Uleczkaa38
-
Połączenie kryminału z fantastką rodem z powieści z dreszczykiem... - dlaczegóż by nie? Otóż właśnie taki literacki mariaż zafundował nam Andrzej Marek Grabowski w swojej najnowszej powieści pt. „Dlaczego mnie zabiłaś?”, która ukazała się nakładem Wydawnictwa Szelest. I mogę was zapewnić już na wstępie, że książka ta wielce was zaskoczy. Zapraszam do poznania recenzji tej pozycji.
Marcelina Mącka umarła... Pewnego zwykłego popołudnia, zasiadając na ławce w parku i rozmyślając nad kłopotami w pracy i w małżeńskich relacjach, została zastrzelona przez nieznanego sprawcę. Oto jednak nie udała się ona do miejsca zwanego Niebem, Piekłem, Czyśćcem, czy jakkolwiek inaczej, ale pozostała tu na Ziemi, jako duch. A to sprawia, że postanawia ona wykorzystać ten podarowany jej czas najlepiej, jak potrafi - dociekając prawdy o tym, kto ją zamordował...
Już sam powyższy opis przekonuje nas o tym, że mamy do czynienia z niecodzienną opowieścią. Oczywiście motyw przedstawiający „zawieszenie” pomiędzy światem ludzi i tym, co kryje się po drugiej stronie nie jest niczym nowym (przypomnijmy sobie film „Uwierz w ducha”), to jednakże przyznajcie sami, że na polskiej literackiej scenie stanowi to dla nas coś zaskakującego i niezwykle intrygującego, prawda? I to też sprawia, że sięgamy po tę książkę z wielką ciekawością i nie mniejszymi oczekiwaniami względem niej.
Zapowiadało się ciekawie... i było ciekawie! Przede wszystkim mamy tu do czynienia z dwoma głównymi wątkami, które łączą się ze sobą w barwną i spójną całość. Pierwszy z nich to kryminalna historia Marceliny, związana z odkrywaniem okoliczności jej zabójstwa i tego, kto za nim stoi. I tu jest interesująco, w odpowiednim klimacie i w napięciu do samego końca. Ale jeszcze i druga relacja, przedstawiająca próby odnalezienia się bohaterki w sytuacji i roli swoistego ducha, co jest ciekawe, zabawne z naszej perspektywy, ale z pewnością nie łatwe dla niej. I na obu tych polach jest równie udanie i interesująco - zapewniam.
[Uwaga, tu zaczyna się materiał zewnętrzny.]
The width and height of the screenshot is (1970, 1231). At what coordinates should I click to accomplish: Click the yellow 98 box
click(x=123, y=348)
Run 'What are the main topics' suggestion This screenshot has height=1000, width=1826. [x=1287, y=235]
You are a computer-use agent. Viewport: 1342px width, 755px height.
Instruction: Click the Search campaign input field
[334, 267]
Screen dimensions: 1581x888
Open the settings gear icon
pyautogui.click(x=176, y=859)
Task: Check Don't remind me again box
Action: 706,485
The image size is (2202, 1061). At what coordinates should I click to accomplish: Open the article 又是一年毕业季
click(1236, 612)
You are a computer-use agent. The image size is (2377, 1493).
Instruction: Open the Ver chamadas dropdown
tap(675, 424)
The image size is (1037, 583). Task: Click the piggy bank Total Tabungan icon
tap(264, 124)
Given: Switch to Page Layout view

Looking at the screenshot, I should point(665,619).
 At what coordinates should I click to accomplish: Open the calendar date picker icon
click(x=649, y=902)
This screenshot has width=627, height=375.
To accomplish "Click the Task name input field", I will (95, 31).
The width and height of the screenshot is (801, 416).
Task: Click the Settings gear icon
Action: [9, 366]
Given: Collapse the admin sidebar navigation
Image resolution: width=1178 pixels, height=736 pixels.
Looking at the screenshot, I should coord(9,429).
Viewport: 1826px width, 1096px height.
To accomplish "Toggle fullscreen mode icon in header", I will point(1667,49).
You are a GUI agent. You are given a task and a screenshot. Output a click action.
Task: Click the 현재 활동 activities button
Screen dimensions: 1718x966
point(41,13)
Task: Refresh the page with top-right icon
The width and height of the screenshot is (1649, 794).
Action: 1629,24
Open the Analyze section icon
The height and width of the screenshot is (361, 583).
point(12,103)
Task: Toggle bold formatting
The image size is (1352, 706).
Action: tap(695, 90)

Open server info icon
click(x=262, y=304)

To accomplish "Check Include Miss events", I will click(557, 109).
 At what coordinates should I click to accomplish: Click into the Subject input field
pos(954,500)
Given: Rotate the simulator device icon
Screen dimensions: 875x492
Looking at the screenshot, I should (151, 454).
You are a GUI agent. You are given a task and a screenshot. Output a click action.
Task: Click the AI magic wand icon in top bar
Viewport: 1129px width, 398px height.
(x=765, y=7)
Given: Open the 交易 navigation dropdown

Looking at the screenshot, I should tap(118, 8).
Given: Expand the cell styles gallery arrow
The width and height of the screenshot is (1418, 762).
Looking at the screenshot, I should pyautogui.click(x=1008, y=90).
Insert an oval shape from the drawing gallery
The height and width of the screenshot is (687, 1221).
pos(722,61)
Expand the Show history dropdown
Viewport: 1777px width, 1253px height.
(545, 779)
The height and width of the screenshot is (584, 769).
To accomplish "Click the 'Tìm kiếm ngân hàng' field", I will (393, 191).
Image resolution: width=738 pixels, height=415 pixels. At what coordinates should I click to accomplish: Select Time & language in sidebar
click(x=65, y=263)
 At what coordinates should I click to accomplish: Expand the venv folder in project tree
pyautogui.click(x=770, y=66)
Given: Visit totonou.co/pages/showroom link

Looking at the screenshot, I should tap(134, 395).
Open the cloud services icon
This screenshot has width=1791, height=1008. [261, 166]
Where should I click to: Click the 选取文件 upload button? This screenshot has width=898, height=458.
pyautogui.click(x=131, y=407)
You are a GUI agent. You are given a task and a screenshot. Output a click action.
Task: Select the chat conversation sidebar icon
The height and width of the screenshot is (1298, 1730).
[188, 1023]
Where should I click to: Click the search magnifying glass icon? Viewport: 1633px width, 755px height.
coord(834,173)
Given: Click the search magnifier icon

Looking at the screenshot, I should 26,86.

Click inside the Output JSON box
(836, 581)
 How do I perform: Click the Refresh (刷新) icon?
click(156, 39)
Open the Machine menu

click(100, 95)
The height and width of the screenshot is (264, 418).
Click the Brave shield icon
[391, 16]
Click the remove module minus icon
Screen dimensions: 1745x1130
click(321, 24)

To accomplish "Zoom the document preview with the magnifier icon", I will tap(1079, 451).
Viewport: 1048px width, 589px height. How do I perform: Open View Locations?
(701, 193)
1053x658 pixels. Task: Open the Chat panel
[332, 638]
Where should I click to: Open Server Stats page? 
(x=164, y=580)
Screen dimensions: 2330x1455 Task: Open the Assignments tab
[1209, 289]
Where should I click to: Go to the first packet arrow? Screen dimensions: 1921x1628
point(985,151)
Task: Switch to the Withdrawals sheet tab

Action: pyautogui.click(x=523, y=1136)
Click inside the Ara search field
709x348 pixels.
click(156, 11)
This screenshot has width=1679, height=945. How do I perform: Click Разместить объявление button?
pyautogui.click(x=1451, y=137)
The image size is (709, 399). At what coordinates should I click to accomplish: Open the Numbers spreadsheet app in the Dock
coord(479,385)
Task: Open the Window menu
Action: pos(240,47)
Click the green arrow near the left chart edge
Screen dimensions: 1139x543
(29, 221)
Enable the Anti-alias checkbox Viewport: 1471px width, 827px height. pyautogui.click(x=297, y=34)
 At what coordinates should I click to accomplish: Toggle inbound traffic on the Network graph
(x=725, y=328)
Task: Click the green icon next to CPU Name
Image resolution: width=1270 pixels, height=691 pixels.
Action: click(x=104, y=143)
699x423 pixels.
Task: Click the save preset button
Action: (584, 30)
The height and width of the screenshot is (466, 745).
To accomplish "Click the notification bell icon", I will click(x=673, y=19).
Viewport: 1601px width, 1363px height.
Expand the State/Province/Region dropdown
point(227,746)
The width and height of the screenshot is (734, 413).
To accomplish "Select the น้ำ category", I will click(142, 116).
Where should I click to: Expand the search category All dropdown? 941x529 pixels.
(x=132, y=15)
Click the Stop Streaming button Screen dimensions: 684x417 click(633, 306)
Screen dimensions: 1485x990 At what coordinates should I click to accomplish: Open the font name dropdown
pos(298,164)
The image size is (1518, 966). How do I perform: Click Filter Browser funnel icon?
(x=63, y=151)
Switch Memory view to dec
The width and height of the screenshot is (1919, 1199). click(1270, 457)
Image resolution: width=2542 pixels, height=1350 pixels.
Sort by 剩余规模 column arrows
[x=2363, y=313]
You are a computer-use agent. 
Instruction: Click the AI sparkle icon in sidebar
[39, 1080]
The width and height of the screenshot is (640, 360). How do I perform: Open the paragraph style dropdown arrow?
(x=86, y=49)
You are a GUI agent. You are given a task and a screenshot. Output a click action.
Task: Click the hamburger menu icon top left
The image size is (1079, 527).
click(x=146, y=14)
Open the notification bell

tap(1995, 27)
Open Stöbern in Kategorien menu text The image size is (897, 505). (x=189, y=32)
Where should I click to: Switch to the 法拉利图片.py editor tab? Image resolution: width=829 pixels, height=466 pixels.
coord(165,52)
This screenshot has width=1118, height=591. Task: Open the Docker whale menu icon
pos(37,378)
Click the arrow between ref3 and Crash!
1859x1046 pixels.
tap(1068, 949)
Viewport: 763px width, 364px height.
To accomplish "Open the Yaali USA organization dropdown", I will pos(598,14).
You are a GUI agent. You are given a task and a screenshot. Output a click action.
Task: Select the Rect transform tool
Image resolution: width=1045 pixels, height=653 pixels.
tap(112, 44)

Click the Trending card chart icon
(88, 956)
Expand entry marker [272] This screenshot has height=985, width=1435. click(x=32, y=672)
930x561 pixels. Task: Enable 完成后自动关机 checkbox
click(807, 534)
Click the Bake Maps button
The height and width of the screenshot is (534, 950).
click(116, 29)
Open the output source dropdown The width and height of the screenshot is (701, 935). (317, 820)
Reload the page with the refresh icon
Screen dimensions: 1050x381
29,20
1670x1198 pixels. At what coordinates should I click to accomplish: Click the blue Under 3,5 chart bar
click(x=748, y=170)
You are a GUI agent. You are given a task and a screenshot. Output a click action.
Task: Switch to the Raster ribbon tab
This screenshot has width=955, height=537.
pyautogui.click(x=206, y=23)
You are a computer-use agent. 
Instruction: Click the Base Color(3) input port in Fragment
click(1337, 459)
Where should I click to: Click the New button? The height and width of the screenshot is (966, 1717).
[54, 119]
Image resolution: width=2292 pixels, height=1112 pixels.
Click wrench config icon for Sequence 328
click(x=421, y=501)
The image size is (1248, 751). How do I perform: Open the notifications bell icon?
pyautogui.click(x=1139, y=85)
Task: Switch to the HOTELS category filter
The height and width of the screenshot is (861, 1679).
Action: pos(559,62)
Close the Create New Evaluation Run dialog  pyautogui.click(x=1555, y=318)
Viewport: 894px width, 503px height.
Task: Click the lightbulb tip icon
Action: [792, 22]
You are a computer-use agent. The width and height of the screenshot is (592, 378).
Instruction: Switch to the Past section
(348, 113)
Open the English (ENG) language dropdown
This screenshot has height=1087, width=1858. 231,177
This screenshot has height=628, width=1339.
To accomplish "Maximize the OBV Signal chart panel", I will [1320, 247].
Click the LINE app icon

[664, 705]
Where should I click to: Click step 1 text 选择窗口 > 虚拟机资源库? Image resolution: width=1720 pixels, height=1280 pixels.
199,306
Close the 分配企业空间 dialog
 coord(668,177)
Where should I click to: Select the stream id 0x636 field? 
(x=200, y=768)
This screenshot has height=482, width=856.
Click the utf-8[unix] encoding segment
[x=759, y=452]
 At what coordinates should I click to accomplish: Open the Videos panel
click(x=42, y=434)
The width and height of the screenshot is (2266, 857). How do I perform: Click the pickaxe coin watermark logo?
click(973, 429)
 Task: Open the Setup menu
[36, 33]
Równie wielkie słowa uznania należą się pod względem pozostałych, ważnych dla tej opowieści elementów – począwszy od kreacji barwnych bohaterów z Marceliną na czele, której nie sposób nie polubić i jej nie współczuć…, poprzez przekonujący obraz tej całej powieściowej rzeczywistości świata jak najbardziej nam realnego, jak i tego wymykającego się tym ramom…, a kończąc wreszcie na idealnie zachowanych proporcjach pomiędzy kryminalną intrygą, sensacją, komedią, jak i subtelną fantastyką właśnie, którą niewątpliwie tu otrzymujemy.
To wszystko przekłada się zaś na porywającą, trzymającą w wielkim napięciu i niezwykle przyjemną lekturę, która zapewnia nam wielkie emocje i skłania do pełnego zaangażowania w losy Marceliny i innych bohaterów – z tego i „tamtego” świata. I przyznam szczerze, że naprawdę nie przypuszczałam tego, że będę się tak świetnie bawić przy tej książce, która niewątpliwie jest dla nas czymś innym, zaskakującym i wnoszącym swoisty powiew świeżości w nasze czytelnicze życie. Ważnym wydaje się również to, że po powieść tę może sięgnąć bardzo szerokie grono odbiorców – od miłośników kryminałów, poprzez fanów komedii, a kończąc na sympatykach historii o duchach i innych dziwach naszego świata.
Rzecz całą reasumując – powieść Andrzeja Marka Grabowskiego pt. „Dlaczego mnie zabiłaś?”, to z pewnością pozycja niebanalna, zakasująca swoim konceptem, intrygująca fabularną i emocjonalną wymową, jak i napisana w świetnym stylu. Jeśli zatem macie ochotę na przyjemnie spędzony czas i wielkie emocje, wobec których nie można przejść obojętnym, to bez najmniejszego wahania sięgajcie po ten tytuł. Polecam!